T’as jamais rien compris au rock, Malc’ ! T’es un type de la mode, c’est tout !
Ce tome correspond à une biographie, celle Malcolm McLaren (1946-2006), homme d'affaires, producteur de disques et agent artistique britannique. Le scénario est de Manu Leduc & Marie Eynard, les dessins de Lionel Chouin, les couleurs de Philippe Ory. L’ouvrage commence avec une introduction d’une page écrite par Jean-Charles de Castelbajac. Il se termine avec un texte d’une page évoquant le retour de la paternité de la musique des Sex Pistols aux membres du groupe, les techniques initiées par McLaren (le buzz, la trash culture et le viral), la suite de sa carrière après ce groupe, le décès de McLaren et la destruction des archives et des objets du punk par son fils quarante ans après, et cinq pages d’étude graphique du dessinateur. Cette BD compte quatre-vingt-douze planches, et sa publication date de 2022.
En Angleterre dans les années 1990, Stuart conduit sa voiture sur une route côtière de nuit. Il s’arrête devant un bunker sur lequel a été peint le nom de McLaren : il dépose Malcolm, enchanté de découvrir que son père vit dans un bunker. Un chien retenu par une chaîne au mur leur aboie dessus. Un homme sort du bunker, le fusil à la main et demande qui se trouve là. Son fils répond en s’identifiant : Malcolm McLaren. À Londres en 1947, dans le salon de l’appartement de Rose McLaren, la grand-mère, Stuart, le petit frère, regarde vaguement le poste de télévision : plus d’un million à regarder passer le carrosse de la princesse Elizabeth, future reine d’Angleterre, le mariage fastueux avec le prince Philip Mountbatten retransmis à la télévision pour la première fois. Malcolm joue aux petits soldats, organisant une bataille sur la table basse. Peter McLaren sonne à la porte et indique à sa belle-mère qu’il est venu voir ses fils. Celle-ci le met à la porte sans ménagement l’informant que ces fils n’ont pas besoin d’un père escroc.

→ Consigne A:
Réécrivez le texte sur Malcolm McLaren de "T’as jamais rien" à "date de 2022.", en substituant "producteur musical" à "producteur de disques".
→ Consigne B:
D'après le texte sur Malcolm McLaren, qui a écrit l'introduction de l'ouvrage ?
Ces enregistrements n'ont aucun lien avec le texte.

Données enregistrées:
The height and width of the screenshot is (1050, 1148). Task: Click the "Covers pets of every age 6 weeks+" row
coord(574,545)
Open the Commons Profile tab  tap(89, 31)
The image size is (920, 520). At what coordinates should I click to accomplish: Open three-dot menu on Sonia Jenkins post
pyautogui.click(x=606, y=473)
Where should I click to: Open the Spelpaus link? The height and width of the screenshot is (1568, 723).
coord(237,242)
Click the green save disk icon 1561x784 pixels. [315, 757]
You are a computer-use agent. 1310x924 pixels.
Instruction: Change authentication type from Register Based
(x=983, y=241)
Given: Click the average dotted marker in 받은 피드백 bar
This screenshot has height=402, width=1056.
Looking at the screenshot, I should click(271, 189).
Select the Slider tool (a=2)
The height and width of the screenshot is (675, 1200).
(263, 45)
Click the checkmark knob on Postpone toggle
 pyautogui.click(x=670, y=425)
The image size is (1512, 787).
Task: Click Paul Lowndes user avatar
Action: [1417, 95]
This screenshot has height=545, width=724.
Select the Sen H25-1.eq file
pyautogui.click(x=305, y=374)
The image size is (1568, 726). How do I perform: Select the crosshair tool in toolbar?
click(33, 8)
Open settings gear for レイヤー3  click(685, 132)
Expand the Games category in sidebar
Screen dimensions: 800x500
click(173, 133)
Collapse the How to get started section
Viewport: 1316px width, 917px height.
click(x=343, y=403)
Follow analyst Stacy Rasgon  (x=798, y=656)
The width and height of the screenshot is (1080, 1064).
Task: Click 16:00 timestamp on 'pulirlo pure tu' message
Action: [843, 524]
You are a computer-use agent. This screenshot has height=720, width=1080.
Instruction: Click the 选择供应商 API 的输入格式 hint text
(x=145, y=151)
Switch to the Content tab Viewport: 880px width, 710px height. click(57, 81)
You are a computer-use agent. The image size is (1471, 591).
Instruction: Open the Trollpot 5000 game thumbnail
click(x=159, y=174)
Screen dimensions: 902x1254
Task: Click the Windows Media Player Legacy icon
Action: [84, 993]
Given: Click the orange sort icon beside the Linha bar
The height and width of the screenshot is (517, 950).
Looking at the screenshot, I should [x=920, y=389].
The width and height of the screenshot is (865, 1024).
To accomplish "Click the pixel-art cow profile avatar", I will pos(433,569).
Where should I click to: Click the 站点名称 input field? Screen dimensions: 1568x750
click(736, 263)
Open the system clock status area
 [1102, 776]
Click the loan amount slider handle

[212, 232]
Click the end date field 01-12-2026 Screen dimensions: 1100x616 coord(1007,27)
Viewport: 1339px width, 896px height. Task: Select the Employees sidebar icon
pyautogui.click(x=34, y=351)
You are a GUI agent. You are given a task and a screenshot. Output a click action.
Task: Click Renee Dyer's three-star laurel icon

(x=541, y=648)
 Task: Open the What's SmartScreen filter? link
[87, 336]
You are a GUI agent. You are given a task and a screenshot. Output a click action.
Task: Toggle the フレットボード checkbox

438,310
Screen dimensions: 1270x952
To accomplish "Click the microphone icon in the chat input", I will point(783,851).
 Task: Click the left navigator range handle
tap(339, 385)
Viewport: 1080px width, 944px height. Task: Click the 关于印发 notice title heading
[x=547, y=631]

→ Corrigé A:
T’as jamais rien compris au rock, Malc’ ! T’es un type de la mode, c’est tout !
Ce tome correspond à une biographie, celle Malcolm McLaren (1946-2006), homme d'affaires, producteur musical et agent artistique britannique. Le scénario est de Manu Leduc & Marie Eynard, les dessins de Lionel Chouin, les couleurs de Philippe Ory. L’ouvrage commence avec une introduction d’une page écrite par Jean-Charles de Castelbajac. Il se termine avec un texte d’une page évoquant le retour de la paternité de la musique des Sex Pistols aux membres du groupe, les techniques initiées par McLaren (le buzz, la trash culture et le viral), la suite de sa carrière après ce groupe, le décès de McLaren et la destruction des archives et des objets du punk par son fils quarante ans après, et cinq pages d’étude graphique du dessinateur. Cette BD compte quatre-vingt-douze planches, et sa publication date de 2022.

→ Corrigé B:
Jean-Charles de Castelbajac a écrit l'introduction d'une page.